**TASK INSTRUCTIONS**
Pull out each line of the records holding the string "Switch".

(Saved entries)
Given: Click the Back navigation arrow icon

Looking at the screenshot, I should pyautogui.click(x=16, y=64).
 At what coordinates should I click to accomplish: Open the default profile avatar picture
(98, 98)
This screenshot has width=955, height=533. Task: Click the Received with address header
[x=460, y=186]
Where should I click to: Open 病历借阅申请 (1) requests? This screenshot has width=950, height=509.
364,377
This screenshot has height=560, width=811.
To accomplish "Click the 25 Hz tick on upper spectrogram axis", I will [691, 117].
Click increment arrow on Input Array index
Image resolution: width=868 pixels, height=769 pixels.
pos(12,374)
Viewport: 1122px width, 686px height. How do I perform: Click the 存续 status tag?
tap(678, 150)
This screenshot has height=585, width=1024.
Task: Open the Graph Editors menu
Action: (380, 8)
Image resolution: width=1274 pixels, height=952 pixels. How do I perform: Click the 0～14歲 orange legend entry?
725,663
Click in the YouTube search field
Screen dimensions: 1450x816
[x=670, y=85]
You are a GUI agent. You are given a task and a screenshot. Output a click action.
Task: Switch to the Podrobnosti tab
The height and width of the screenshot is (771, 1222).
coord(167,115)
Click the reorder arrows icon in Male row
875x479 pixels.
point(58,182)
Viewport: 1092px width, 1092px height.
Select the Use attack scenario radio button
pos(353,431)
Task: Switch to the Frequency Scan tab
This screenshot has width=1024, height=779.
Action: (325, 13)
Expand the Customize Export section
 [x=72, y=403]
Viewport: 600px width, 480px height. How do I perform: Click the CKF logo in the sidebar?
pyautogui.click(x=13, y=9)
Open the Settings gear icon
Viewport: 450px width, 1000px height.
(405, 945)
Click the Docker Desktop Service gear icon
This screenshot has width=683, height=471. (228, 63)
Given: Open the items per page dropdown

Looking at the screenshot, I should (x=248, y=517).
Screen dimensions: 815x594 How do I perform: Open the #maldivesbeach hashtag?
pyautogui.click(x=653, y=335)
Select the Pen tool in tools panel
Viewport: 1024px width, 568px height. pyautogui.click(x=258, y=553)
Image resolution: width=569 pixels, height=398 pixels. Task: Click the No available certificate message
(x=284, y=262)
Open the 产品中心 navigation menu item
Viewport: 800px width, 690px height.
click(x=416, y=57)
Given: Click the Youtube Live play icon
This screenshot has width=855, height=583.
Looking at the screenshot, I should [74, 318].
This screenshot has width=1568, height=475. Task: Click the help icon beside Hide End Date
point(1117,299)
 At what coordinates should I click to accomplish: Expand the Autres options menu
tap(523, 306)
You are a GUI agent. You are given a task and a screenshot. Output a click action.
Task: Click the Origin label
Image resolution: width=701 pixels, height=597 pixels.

**REPLY**
Task: Switch to the Podrobnosti tab
Task: Switch to the Frequency Scan tab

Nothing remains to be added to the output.